If you haven’t yet heard of the Chua saga, well … Congratulations—you have a life.
If you want the play-by-play of the whole debacle, feel free to read Bruenig’s full piece. I’m not going to waste time on all the details here, because frankly, it’s all so boring. That said, the sheer amount of snitching, bad-faith accusations, pettiness, and meanness being hurled at one another by the Yale Law students in the story is really something to behold.
And it made me think: What the hell are they doing?
If you’re lucky enough to attend a place like Yale—or any institution of higher learning—you shouldn’t be wasting your time on B.S. and gossip. You’ve been gifted with a world-class education.
Take it from a guy who knows. Despite all the attacks on universities (especially elite universities) from conservatives as bastions of wokeness (and from extreme leftists as aiders and abetters of various power structures), the truth is more complicated. In the end, they are still pretty spectacular places. I’m one of the lucky S.O.B.’s who got into and then recently graduated from Princeton, and I’m now headed to Harvard for law school in three short weeks.
I’m extremely grateful, not to mention lucky. Why? Because if you’re intellectually curious, if you want to learn, these are truly awesome places. You’re somewhere in your late-teens or early 20s, and you get to study under the leading experts in every field known to man. It’s really something. And better yet, you have access to these things called libraries, which seemingly house every book on the face of God’s green earth. These aren’t your local public libraries; they are absolute powerhouses of knowledge, teeming with resources. One of my favorite things to do at Princeton was to just walk around the B Floor—where all the political science and American history books were kept—eyeing the stacks. I’d pull out a book, page through it, and move to the next. Nerdy? Sure. But that’s why you go to a place like Princeton—to nerd out and learn, not to fall back into junior high, gossipy bull crap.
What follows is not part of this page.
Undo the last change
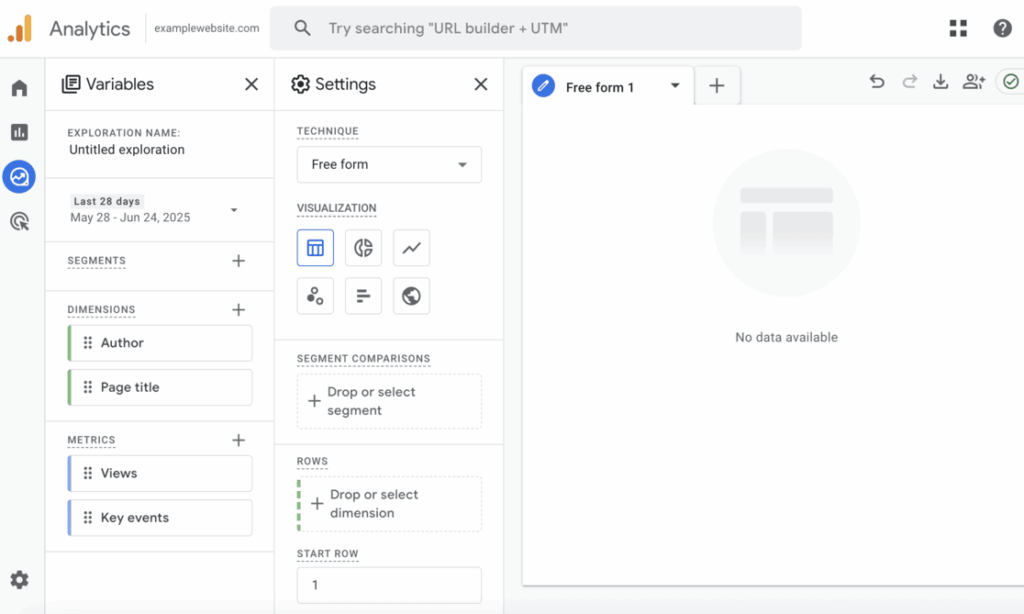 point(877,82)
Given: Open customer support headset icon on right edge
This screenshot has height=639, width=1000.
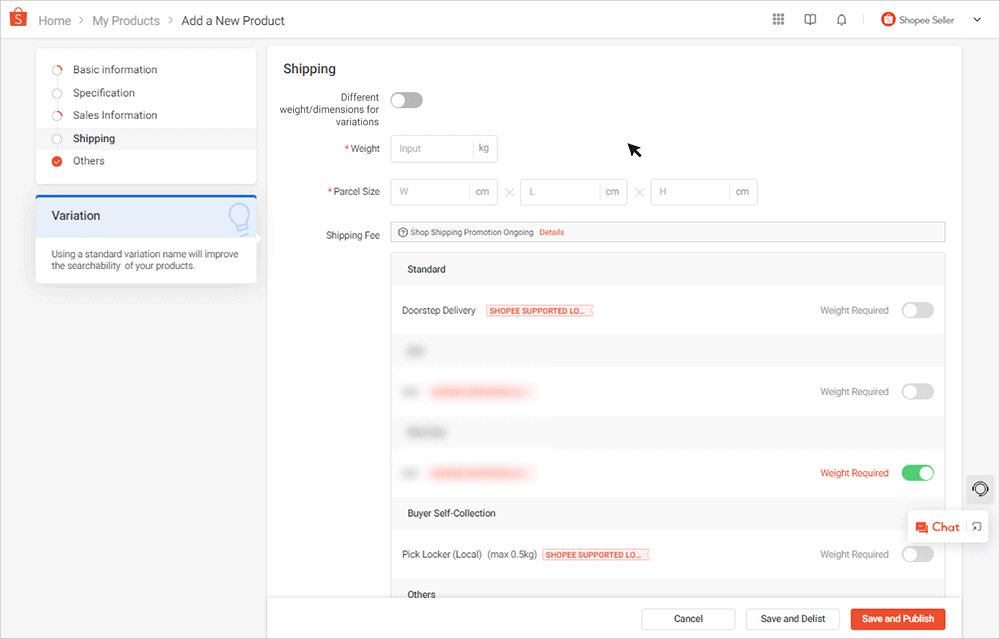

The opportunities for seeking truth, building knowledge, and just becoming an all-around more competent, learned person are truly boundless at elite universities in the U.S. today. Yet some students—I saw plenty of them up close at Princeton, and you can read about them at Yale Law in Bruenig’s piece—waste their time on petty B.S.
They spread rumors, get caught up in campus controversy, and just act plain silly. They don’t really study all that much, let alone go to the library. They’re too interested in one another, frankly, and not interested enough in the intellectual pursuits of which they’re all so privileged to be a part.
I guess I sound like an angry old man, but my advice to my fellow Ivy Leaguers is simple: When you have the urge to engross yourself in petty B.S. and take part in character assassinations, go read a damn book. Expand your worldview. Go learn something. Get out of your own little world. Quit the navel-gazing.
If America’s elites quit squandering their top-notch educations, maybe everyone else would quit resenting us so damn much. When the chatter coming out of the Yale Law class sounds just like the playground gossip of random Public Elementary School #86, I think it’s reasonable that people start resenting the Yale Law class. Because the Yalies are still being graced with the plum jobs and massive salaries, but they don’t seem to be, well, all that spectacular.
America’s elite will never garner any deserved respect from everybody else if they don’t earn it. And they’re not doing themselves any favors by acting like doofuses.